Task data
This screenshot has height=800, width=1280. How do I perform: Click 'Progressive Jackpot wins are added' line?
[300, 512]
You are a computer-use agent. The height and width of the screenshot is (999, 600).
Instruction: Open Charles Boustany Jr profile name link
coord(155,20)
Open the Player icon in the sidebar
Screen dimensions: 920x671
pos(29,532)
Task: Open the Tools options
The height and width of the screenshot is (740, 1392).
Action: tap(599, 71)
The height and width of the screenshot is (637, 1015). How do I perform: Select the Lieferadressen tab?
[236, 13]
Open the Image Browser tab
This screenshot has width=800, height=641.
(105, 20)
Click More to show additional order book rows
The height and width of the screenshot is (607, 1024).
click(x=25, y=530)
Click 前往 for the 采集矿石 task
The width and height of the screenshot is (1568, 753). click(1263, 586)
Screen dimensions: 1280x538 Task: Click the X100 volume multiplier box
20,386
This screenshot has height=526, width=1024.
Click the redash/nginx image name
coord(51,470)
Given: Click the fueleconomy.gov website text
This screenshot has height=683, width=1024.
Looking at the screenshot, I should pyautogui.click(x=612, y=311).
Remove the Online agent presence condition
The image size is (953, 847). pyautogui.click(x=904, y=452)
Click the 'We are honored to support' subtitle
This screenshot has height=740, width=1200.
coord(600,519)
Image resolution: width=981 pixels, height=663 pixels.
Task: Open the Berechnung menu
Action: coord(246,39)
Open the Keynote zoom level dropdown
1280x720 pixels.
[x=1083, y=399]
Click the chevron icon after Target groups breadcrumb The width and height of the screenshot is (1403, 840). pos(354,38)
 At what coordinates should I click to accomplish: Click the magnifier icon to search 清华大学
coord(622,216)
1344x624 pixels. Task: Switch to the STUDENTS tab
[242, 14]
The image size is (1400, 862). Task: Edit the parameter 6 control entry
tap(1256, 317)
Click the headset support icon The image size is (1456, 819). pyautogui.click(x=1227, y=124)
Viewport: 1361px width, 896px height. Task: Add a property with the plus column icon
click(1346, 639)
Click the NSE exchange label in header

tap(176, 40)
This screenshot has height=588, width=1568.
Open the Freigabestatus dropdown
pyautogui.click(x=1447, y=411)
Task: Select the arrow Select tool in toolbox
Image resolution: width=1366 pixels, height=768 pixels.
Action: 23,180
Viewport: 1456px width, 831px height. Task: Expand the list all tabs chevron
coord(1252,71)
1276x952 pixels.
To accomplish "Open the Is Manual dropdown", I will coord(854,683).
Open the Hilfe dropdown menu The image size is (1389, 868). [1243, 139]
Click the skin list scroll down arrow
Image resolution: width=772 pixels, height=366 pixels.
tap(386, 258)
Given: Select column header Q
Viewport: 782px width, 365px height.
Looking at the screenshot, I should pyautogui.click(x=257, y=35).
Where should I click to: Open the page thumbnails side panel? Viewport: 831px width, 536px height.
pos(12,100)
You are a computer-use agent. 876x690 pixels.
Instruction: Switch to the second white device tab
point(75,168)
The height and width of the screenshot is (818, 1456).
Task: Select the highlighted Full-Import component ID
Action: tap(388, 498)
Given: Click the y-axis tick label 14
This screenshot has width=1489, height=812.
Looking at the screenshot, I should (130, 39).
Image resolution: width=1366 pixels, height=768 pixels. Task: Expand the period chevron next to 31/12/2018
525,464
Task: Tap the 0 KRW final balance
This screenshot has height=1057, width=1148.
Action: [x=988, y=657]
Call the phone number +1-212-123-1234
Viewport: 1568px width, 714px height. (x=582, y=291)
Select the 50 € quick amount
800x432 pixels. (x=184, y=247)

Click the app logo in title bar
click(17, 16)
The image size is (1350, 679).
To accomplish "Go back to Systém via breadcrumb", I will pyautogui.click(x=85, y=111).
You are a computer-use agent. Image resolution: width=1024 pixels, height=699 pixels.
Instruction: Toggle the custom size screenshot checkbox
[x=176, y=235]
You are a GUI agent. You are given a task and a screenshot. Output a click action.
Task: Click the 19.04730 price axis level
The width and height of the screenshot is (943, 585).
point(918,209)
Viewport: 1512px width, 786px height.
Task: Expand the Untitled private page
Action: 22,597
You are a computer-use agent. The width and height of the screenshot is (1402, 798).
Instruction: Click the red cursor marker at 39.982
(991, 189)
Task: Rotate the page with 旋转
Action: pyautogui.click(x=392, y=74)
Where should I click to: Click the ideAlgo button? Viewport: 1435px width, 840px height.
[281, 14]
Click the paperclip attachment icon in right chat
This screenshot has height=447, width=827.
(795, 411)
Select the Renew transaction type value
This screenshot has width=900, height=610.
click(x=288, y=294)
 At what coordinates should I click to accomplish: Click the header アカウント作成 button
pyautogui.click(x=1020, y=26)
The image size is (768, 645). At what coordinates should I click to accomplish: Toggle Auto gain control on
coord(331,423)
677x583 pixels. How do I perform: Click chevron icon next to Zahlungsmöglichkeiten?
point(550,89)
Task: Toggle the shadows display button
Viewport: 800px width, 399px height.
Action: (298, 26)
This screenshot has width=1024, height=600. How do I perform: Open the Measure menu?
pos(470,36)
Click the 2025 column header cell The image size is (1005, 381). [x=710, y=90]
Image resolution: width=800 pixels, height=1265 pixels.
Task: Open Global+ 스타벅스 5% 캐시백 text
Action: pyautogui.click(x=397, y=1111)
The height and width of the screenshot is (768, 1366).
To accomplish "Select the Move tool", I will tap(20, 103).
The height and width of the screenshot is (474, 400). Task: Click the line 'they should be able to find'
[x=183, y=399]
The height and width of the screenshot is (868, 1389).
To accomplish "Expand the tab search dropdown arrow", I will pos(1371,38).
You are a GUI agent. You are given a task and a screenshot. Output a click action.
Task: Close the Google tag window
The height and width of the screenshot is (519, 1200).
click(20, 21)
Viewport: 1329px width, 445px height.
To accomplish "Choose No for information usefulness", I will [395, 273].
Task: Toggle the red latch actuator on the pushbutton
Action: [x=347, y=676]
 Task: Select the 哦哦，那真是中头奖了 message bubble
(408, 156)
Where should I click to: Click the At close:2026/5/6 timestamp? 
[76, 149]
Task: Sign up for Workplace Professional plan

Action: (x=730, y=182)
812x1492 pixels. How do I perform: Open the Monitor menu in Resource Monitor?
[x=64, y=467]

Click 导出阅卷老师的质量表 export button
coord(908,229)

Set problem
Reproduce the data above word for word, from its very beginning down through the line containing "The width and height of the screenshot is (1568, 753).", including that line.

Task answer
This screenshot has height=800, width=1280. How do I perform: Click 'Progressive Jackpot wins are added' line?
[300, 512]
You are a computer-use agent. The height and width of the screenshot is (999, 600).
Instruction: Open Charles Boustany Jr profile name link
coord(155,20)
Open the Player icon in the sidebar
Screen dimensions: 920x671
pos(29,532)
Task: Open the Tools options
The height and width of the screenshot is (740, 1392).
Action: tap(599, 71)
The height and width of the screenshot is (637, 1015). How do I perform: Select the Lieferadressen tab?
[236, 13]
Open the Image Browser tab
This screenshot has width=800, height=641.
(105, 20)
Click More to show additional order book rows
The height and width of the screenshot is (607, 1024).
click(x=25, y=530)
Click 前往 for the 采集矿石 task
The width and height of the screenshot is (1568, 753). click(1263, 586)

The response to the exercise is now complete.